The parish was recorded in the 2011 census as having a population of 130, down from 158 in the previous census.

==History==
The name Semer is derived from the Old English elements "sǣ" (lake or sea) and "mere" (pool or lake). As the name therefore means "lake pool", it may be that the mere element was added at a later date.

Semer is recorded in the Domesday Book as belonging to Bury St Edmunds Abbey in both 1066 and 1086. The abbey acted as both Lord of the manor and Tenant-in-chief. It is recorded as home to 20 households: six villagers, 13 small holders and one slave. It is recorded as having enough ploughland for 3 lord's plough teams and 3 men's plough teams; and the village also had 12 acre of meadow, a mill, a church, 0.25 acre of church land, 16 cattle, 2 cobs, 24 pigs and 97 sheep.
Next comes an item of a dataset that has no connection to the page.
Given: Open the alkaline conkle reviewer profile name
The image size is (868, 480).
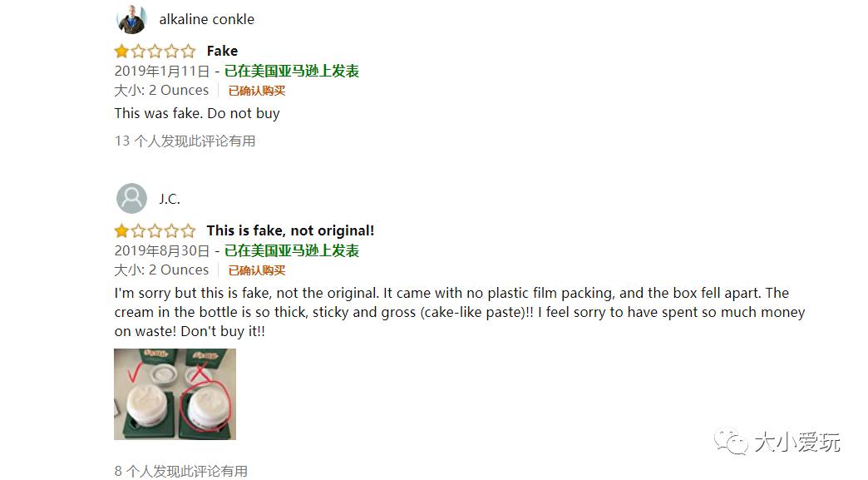Looking at the screenshot, I should pyautogui.click(x=206, y=19).
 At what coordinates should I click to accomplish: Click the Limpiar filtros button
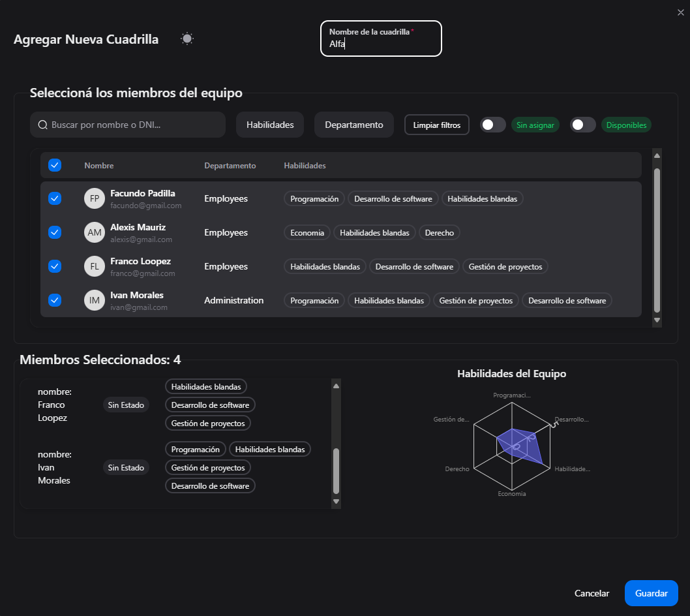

In 1086 the village is valued as worth £6 a year to its lord, the Abbey, a £1 increase on its value in 1066. Its taxable value is recorded as 3.8 geld units and 2.5 villtax.

== All Saints Church ==
The small church is set a few hundred yards off of a minor road across a meadow beside the River Brett, It is almost entirely Victorianised with a chancel that was rebuilt in 1870. One notable feature of the graveyard, to the east of the church, is a marble Edwardian angel scattering roses.

The church has a plain square-cut font which is thought to be 14th-century, as is the nave. There is also a Royal Arms of King George III, painted before the union with Ireland. The church has been a Grade II listed building since 10 July 1980.

==Hamlets==
===Ash Street===

The small hamlet of Ash Street is centred approximately 0.5 mi east of Semer church; it is located to the north of a bridge over the River Brett.

Ash Street is recorded in the Domesday Book as a very small settlement of just five smallholders, with 6 acre of meadow and a mill; the hamlet had a taxable value of 1.5 geld units. Prior to the Norman Conquest of 1066, the hamlet was owned by an unnamed "Free Woman". After the Conquest it is recorded as under the Lordship of William the Conqueror's half-brother, Robert, Count of Mortain.

===Drakestone Green===
The small hamlet of Drakestone Green is centred approximately 1 mi south of Semer church.